After our meal, Rock said, “Come on. Time to meet the Ladies.”

He led Andriy and me and a small pack of dogs back along the track, over the lane and up a steep path through the wood on the other side. As we climbed up I stopped to look back at their camp, but it was hardly visible, the green-painted caravan and faded green tarpaulins hidden among the foliage. You could just see a wisp of smoke fingering up through the leaves. Warrior Heather, who had accompanied us, pointed out an outcrop of rosy-coloured stone.

“That’s the sandstone they want to quarry,” he said. “Pretty colour, isn’t it? It was licensed in 1952. Now they want to open it up again. But we stopped them.”
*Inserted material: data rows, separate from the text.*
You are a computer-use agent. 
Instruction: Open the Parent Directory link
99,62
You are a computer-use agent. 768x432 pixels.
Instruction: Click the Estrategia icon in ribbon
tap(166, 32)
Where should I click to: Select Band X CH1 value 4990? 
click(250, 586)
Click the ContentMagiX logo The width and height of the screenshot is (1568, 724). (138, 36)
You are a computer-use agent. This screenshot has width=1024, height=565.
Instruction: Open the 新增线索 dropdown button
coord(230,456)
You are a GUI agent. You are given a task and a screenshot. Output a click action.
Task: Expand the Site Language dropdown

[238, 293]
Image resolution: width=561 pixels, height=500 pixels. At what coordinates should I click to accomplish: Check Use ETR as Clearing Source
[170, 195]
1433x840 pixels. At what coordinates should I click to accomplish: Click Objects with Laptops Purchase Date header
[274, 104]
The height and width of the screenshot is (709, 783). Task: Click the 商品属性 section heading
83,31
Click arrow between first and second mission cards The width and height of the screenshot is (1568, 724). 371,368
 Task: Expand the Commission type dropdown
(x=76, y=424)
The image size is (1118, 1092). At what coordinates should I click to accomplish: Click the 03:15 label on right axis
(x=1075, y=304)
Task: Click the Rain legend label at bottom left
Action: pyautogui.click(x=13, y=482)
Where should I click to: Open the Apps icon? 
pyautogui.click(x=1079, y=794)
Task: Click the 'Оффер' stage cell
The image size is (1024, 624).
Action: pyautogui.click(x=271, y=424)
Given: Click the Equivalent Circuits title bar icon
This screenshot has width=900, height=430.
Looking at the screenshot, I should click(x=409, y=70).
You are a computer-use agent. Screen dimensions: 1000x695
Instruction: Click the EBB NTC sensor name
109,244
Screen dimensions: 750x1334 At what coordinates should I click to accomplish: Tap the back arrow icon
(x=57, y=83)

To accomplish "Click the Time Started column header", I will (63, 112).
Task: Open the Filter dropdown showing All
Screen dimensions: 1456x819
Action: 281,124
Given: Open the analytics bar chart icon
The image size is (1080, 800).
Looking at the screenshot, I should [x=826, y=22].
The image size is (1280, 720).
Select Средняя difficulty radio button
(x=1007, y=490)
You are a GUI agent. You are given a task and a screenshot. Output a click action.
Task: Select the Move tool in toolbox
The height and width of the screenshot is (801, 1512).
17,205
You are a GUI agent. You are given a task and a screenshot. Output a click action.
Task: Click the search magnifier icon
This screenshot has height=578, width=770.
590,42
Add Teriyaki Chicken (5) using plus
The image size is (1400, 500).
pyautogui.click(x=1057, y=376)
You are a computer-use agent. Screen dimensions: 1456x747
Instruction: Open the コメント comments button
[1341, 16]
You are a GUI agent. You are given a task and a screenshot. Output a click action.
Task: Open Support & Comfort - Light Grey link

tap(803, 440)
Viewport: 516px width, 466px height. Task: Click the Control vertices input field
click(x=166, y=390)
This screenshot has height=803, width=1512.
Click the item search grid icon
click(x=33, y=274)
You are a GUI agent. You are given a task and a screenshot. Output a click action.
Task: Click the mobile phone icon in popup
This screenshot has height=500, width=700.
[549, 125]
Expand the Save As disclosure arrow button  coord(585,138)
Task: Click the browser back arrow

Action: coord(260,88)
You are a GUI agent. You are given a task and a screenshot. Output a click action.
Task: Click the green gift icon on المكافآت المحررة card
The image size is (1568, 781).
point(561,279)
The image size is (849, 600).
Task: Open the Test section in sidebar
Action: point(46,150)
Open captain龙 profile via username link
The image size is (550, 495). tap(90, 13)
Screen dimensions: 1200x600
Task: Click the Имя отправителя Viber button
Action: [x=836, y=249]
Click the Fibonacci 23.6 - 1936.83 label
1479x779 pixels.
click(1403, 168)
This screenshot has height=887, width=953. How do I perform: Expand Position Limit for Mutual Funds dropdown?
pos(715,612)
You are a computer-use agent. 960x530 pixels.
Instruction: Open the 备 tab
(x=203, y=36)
“You stopped it? With your camp?” said Andriy.

“Yes. We made them take it to court. The court threw it out. We should be celebrating, but actually it’s rather sad, because it means the end of this camp. Some of us have lived here for five years. Isn’t that so, Rocky?” His voice and manner of speaking were very cultivated, unlike Rock’s low-class regional accent.

“Aye,” said Rock, who had gone on ahead, and now stopped and waited for us to catch up. “Bloody sad. I’ve been here three year. Now I’ll have to become a wage slave again. Earn. Spend. Buy crap. Surrender missen to t’ vile clutches of materialism.” He re-lit the cigarette that was dangling on his lip. “Some of them’ve gone up to Sheffield and Leeds already. Thunder, Torrent, Sparrowhawk, Midge. Working in t’ call centres. Sweatshops oft’ information age, Jimmy called them.”